[Data records — start]

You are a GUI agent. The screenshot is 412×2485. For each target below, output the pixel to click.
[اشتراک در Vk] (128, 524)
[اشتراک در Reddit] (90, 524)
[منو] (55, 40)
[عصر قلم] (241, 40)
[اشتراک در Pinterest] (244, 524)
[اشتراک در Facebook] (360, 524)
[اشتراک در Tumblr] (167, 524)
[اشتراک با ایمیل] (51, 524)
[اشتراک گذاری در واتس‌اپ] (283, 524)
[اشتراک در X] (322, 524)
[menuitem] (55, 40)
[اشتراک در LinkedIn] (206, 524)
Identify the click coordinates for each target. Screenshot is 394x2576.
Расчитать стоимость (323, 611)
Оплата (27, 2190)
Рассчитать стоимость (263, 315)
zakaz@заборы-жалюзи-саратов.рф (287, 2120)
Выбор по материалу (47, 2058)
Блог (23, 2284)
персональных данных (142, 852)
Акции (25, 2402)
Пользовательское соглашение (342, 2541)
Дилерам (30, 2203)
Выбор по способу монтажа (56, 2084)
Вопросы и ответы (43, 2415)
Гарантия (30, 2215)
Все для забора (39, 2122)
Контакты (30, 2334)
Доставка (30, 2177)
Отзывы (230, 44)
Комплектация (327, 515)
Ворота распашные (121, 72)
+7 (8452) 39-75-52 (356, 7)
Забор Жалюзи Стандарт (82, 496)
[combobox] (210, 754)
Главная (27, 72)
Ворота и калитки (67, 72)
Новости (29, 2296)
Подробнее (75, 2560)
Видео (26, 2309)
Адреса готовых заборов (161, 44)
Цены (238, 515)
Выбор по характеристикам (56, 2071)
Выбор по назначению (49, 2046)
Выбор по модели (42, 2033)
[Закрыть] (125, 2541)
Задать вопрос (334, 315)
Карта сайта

[Data records — finish]

== Task requirements ==
The response should contain only a verbatim copy of the lines from the line with "Контакты (30, 2334)" to the final line of the records.

== Solution ==
Контакты (30, 2334)
Доставка (30, 2177)
Отзывы (230, 44)
Комплектация (327, 515)
Ворота распашные (121, 72)
+7 (8452) 39-75-52 (356, 7)
Забор Жалюзи Стандарт (82, 496)
[combobox] (210, 754)
Главная (27, 72)
Ворота и калитки (67, 72)
Новости (29, 2296)
Подробнее (75, 2560)
Видео (26, 2309)
Адреса готовых заборов (161, 44)
Цены (238, 515)
Выбор по характеристикам (56, 2071)
Выбор по назначению (49, 2046)
Выбор по модели (42, 2033)
[Закрыть] (125, 2541)
Задать вопрос (334, 315)
Карта сайта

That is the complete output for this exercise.